▶ WHAT YOU SHOULD DO:
Below are records; from the line containing "You are a GUI" through the very last line, output each line exactly. No pictures.

--

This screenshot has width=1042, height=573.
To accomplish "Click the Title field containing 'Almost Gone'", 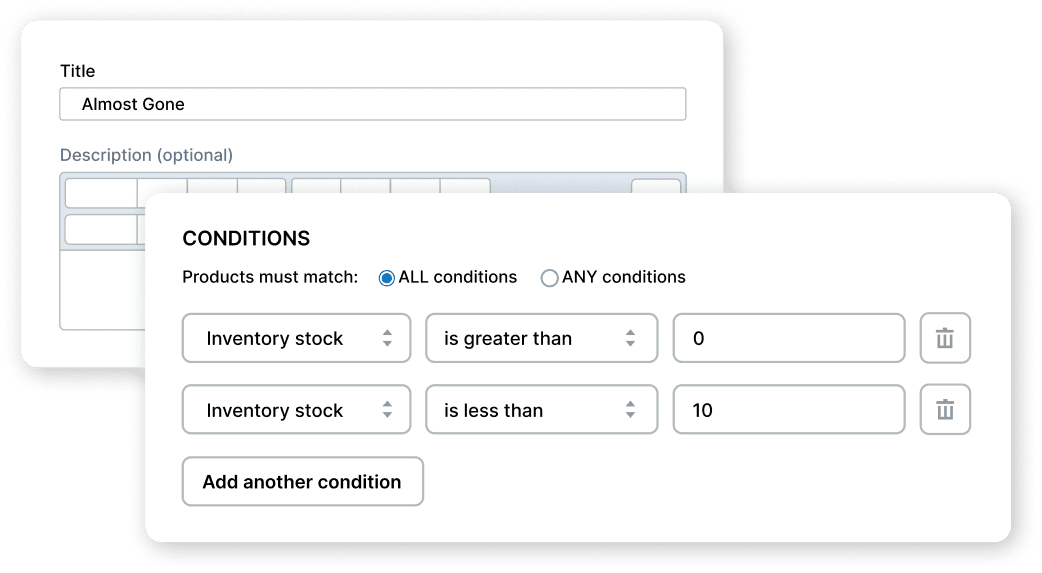I will [x=372, y=104].
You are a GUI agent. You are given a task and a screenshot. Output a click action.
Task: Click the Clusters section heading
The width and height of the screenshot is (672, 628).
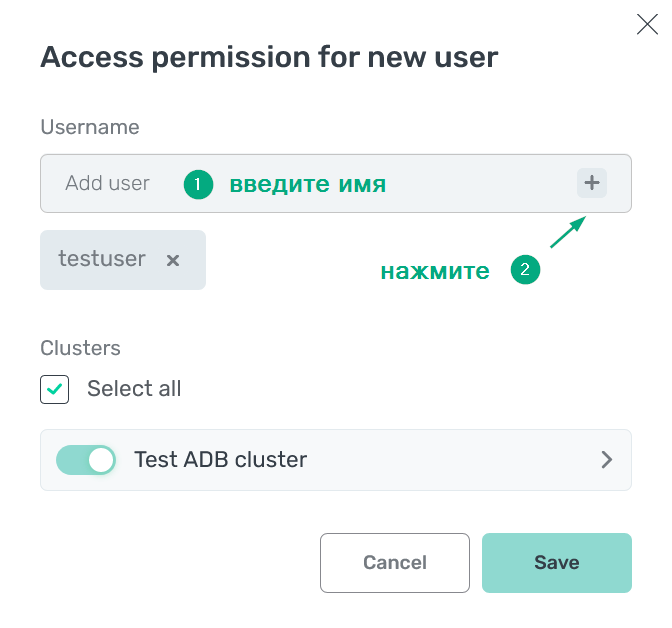click(80, 348)
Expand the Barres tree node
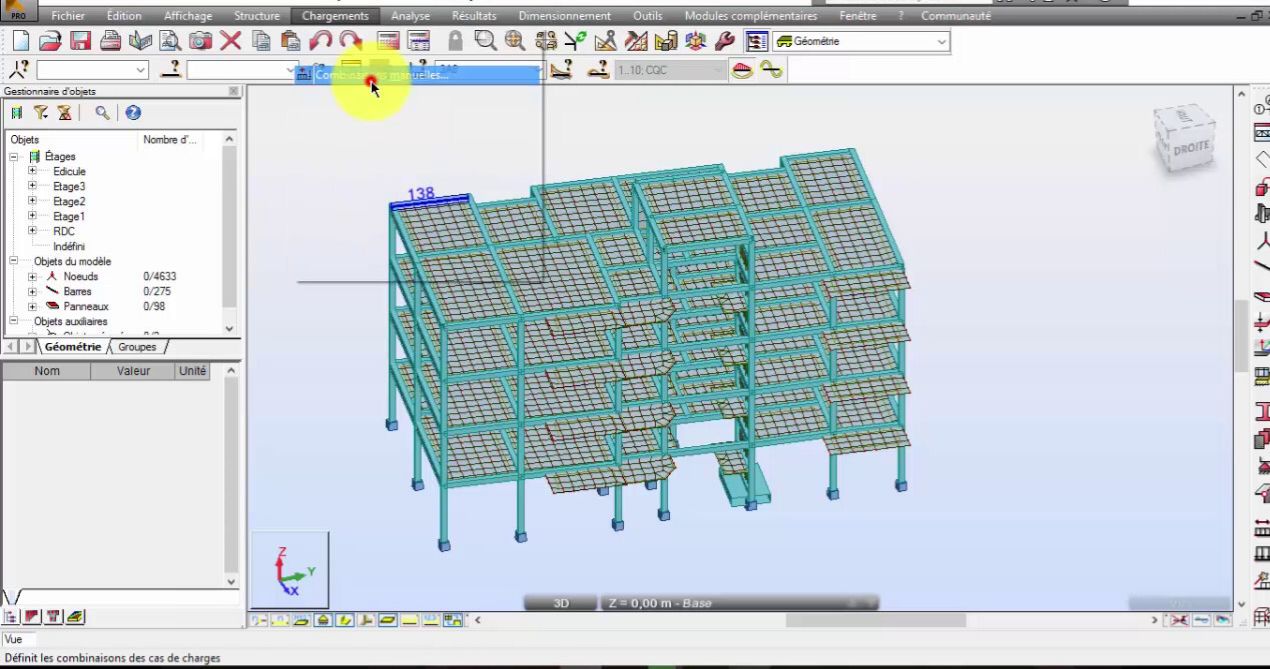 (32, 291)
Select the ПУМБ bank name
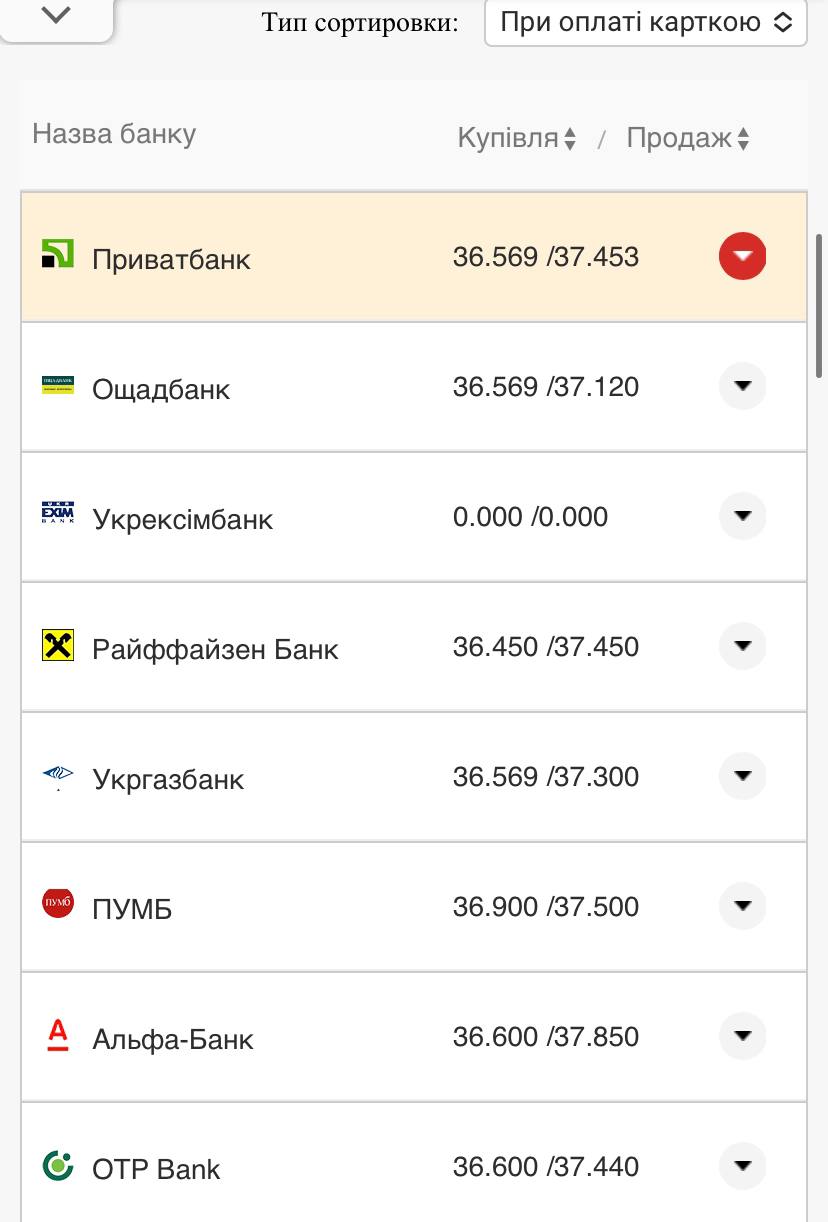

--

▶ OUTPUT FOR THIS EXERCISE:
You are a GUI agent. You are given a task and a screenshot. Output a click action.
Task: Click the Clusters section heading
The width and height of the screenshot is (672, 628).
click(80, 348)
Expand the Barres tree node
 (32, 291)
Select the ПУМБ bank name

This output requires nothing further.